__What you are asked to do__
Copy out the material below word for word, from its start down through the line containing "This screenshot has", and nothing beyond it.

################

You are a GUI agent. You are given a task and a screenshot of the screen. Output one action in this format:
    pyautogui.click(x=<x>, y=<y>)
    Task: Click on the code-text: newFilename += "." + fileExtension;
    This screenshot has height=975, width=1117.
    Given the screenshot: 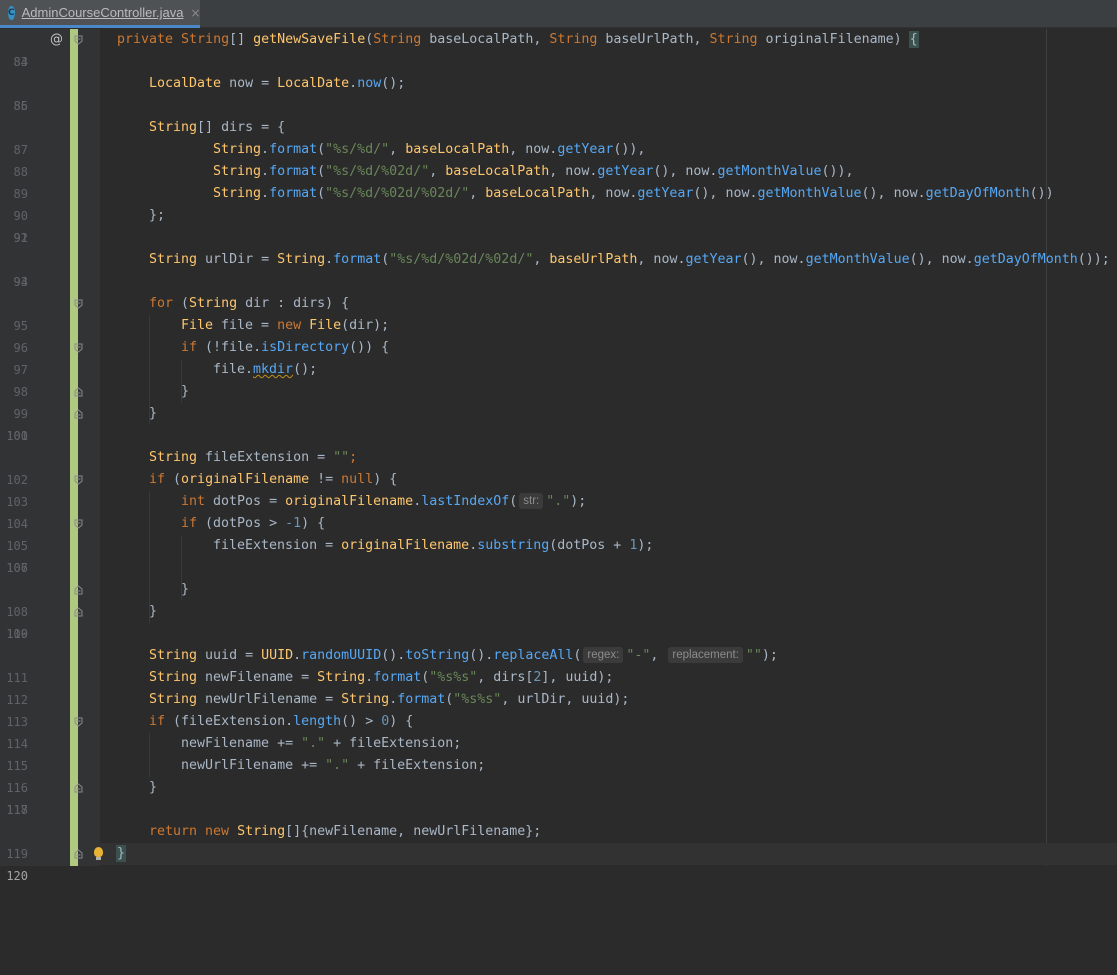 What is the action you would take?
    pyautogui.click(x=322, y=744)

################

__Expected answer__
You are a GUI agent. You are given a task and a screenshot of the screen. Output one action in this format:
    pyautogui.click(x=<x>, y=<y>)
    Task: Click on the code-text: newFilename += "." + fileExtension;
    This screenshot has height=975, width=1117.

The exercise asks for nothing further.